What drew you to serve on the Board?
I found it very compelling that the Library is one of the few organizations that serve every community in Chicago. When I started, I was supporting a good cause. After being part of the community for almost five years now, it’s become so personal – like it’s now part of my identity as a Chicagoan.
As a Library Foundation board member, it’s incredibly fulfilling to know you have made an impact.
What do you enjoy most about being part of the Library Foundation community?
If I were to pick just one, it would be the 2018 Sandburg Dinner conversation with Judy Blume and Neil deGrasse Tyson. Who would have thought that a YA author and an astrophysicist would have such a brilliant rapport?
What do you think is the importance of public libraries in the community?
What I am most impressed and proud of is how the Library has been kept up to date, pulling the levers of innovation to respond to the community’s ever-changing needs. Over the years, the Library has been a gateway to critical programming that goes beyond the books. Access to books will be the Library’s DNA, of course, but now more than ever, CPL has been Chicagoans’ access to the opportunities and the world.
Is there a specific Library resource that resonates with you? Why?
The Library’s digital literacy program is near and dear to my heart. The function of it is so important, especially now. Working in the tech space, I’m the default helper with the tech issues in the family. So, I can appreciate a hub where people get the support they need – whether it’s learning how to use the computer or applying for a job (or preparing to apply for a job) is so, so essential.

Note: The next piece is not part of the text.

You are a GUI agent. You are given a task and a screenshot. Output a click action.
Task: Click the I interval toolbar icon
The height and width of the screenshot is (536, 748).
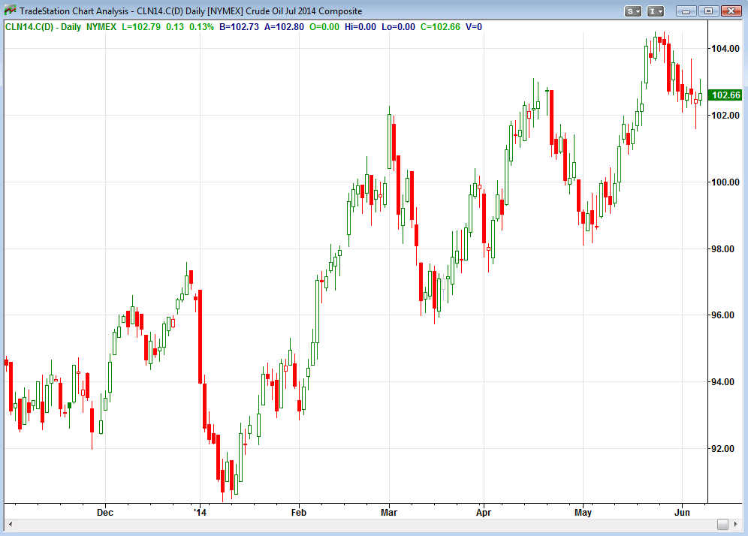(x=653, y=11)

What’s your Library story?
I grew up in a small town in Central Valley, California. My dad was a farmer. You can imagine that there are not a lot of things to do on a farm. I had a lot of free time, so I went to the local library. Every summer, essentially, I would read 80% of the books in the library. My favorite book then was The Wizard of Oz. I was just entranced with the story and all the possibilities out there.

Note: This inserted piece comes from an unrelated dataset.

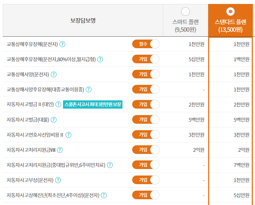Toggle 가입 for 자동차사고처리지원금VIII
The image size is (255, 205).
point(146,150)
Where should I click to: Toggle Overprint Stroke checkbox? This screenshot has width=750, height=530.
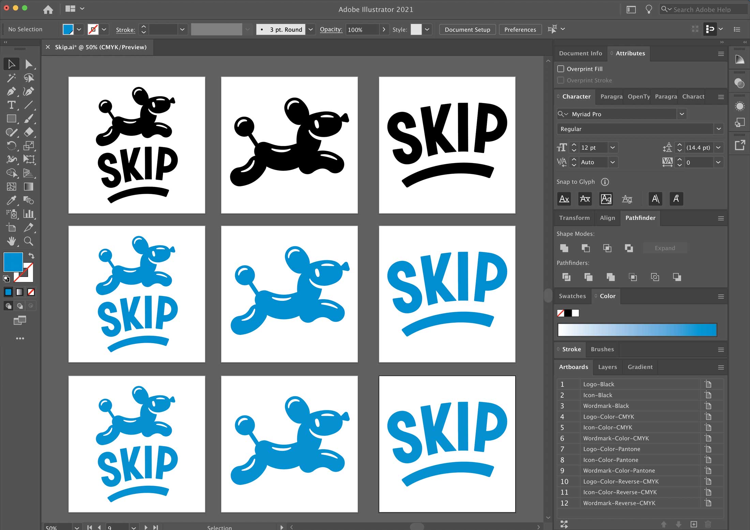(x=560, y=80)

Now, I run by the Yellow Brick Road sidewalk in Humboldt Park and I can’t help but think, thank God Frank Baum was there for me!
What’s your neighborhood branch?
The Bucktown branch is the neighborhood branch closest to me. A couple of summers ago, my daughter volunteered for the Summer Learning Challenge. I would walk her there all the time and every time, I always go home with a book.
What’s your favorite book?
My favorite books are NK Jennison’s The Fifth Season from the Broken Earth series and The Three-Body Problem by Liu Cixin. Both push the boundaries of the genre and are mind-expanding. There is also something to be said about sci-fi written from diverse perspectives.
Is it safe to assume that sci-fi is your favorite genre?
Yes. But I do have a pandemic guilty pleasure. I am in the process of reading all of Agatha Christie’s books. I’ve read about 40 in the past two years.
Are you team hardcover, e-book, or audiobook?
I’m team e-book. Kindle is such a convenient way to read, especially since some of the books I read are a thousand pages and I often read four to five books at a time.
You’ve been a leader in different organizations and in different capacities over the years. What do you think is the most essential quality a leader should have?
I’m a big believer in servant leadership – empowering your team to accomplish great things and supporting them in being successful. I also believe in diverse teams. Diversity in a group, any group, leads to diverse thoughts and we all learn from each other. I like being around people smarter than me. It makes the work more interesting and more innovative. The key though is giving everybody the space to share their views.
This month is AAPI month. What does this month mean to you?
It’s an opportunity for people to understand that Asian Americans have diverse cultures. Often, there is a temptation to homogenize us as a people. But Asian culture is a large civilization. Just look at our food! Celebrating AAPI heritage month is a time for us to recognize that people are complex and nuanced. To reduce people into stereotypes is a disservice to our individuality as people. AAPI is also a time for the community to connect with one another.